Tech Stack

Python 3.11, FastAPI, Redis, Qdrant, TypeSense, BookNLP, multi-provider LLM and embedding, Jina reranker. The runtime and infrastructure choices that shape the backend.

The backend is a Python 3.11 FastAPI service. Every other choice (queue, vector store, search engine, LLM provider, reranker) is pluggable at the boundary, but the runtime itself is fixed.

Runtime

Language: Python 3.11
Web framework: FastAPI on Uvicorn
Container: python:3.11-slim, exposed on port 8001, joined to an external Traefik network
Streaming: Server-Sent Events via StreamingResponse

Storage and Search

Job queue: Redis FIFO list, driven by RPUSH (enqueue) and LPOP (dequeue). Also used for caches and per-session locks.
Vector search: Qdrant. One collection per book_id, async client. Cosine distance with a configurable EMBEDDING_DIMENSION.
Full-text search: TypeSense. One collection per book_id, BM25 scoring.
Relational store: Supabase via the REST API, accessed with the service-role key.
System prompt backup: local filesystem under SYSTEM_PROMPT_STORAGE_PATH/{book_id}/{safe_name}.md.

ML and LLM

Character extraction: BookNLP2. Produces entity, quote, coref, supersense, and event JSON. Synchronous, runs in a worker thread.
LLM providers: OpenAI, Anthropic, and Ollama (local or cloud). Selected at runtime by LLM_PROVIDER. A unified async dispatcher in utils/chat/chat_llm.py abstracts them.
Embedding providers: OpenAI, Cohere, and Jina. Selected at runtime by EMBEDDING_PROVIDER. Same async-dispatcher pattern.
Reranker: Jina Reranker v3 over HTTP. Falls back to score-sort if no API key is configured.
Token counting: tiktoken with o200k_base.
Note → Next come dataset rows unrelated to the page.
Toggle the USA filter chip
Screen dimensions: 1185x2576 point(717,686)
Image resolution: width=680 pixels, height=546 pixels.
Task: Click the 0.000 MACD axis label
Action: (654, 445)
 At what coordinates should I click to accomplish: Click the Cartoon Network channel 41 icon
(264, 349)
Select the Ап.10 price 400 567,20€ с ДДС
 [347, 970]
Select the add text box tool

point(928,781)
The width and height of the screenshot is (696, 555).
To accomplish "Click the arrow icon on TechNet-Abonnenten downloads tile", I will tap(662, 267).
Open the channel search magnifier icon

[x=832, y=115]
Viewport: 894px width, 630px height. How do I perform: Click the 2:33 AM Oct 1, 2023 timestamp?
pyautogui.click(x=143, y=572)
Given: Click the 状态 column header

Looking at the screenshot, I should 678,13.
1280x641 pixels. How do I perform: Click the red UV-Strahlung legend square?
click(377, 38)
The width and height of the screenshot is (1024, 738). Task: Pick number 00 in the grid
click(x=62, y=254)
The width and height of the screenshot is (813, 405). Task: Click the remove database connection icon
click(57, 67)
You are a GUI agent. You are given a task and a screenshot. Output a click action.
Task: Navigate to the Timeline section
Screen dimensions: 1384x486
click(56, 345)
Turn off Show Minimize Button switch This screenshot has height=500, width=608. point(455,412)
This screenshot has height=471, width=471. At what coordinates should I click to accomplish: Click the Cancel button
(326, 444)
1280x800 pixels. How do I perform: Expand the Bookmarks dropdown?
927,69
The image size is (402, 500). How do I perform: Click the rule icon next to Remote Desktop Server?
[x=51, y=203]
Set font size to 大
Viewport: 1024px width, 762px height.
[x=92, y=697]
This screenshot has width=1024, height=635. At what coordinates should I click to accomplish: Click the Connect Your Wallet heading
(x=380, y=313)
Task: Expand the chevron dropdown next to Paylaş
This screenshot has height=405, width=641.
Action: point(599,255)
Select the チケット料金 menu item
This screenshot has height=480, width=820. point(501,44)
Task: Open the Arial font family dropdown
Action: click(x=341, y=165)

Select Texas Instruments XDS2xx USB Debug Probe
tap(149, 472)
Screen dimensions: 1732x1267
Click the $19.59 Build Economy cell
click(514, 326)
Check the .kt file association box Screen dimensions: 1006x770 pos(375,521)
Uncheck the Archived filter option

Used for chunking.

Concurrency Primitives

Event loop: asyncio for the FastAPI request handlers and the job manager.
Threading: asyncio.to_thread for blocking BookNLP work; threading.Lock for the BookNLP singleton.
Process locks: asyncio.Lock inside the JobManager for capacity-gated queue popping.
Redis locks: SET NX with a hex token, released by a Lua CAS script, for per-session write locks.

HTTP and Utilities

HTTP client: httpx (sync and async). Used to download book files and call the Jina reranker.
Metrics: prometheus-client with a custom MetricsMiddleware that auto-instruments every request.

Why These Choices

FastAPI + asyncio. Streaming chat responses map naturally to SSE and StreamingResponse. The job manager and request handlers share the same event loop.
Redis as a queue and a cache. This avoids a second piece of infrastructure for queueing. Caches and locks live in the same place as the queue.
Qdrant and TypeSense as separate stores. They are not substitutes. Vector search is good for narrative, semantic queries; BM25 is good for exact keywords (names, places, distinctive phrases). Hybrid retrieval combines both.
Provider-agnostic LLM and embedding. The runtime picks a provider from env, so the same code runs against OpenAI in production and Ollama in development.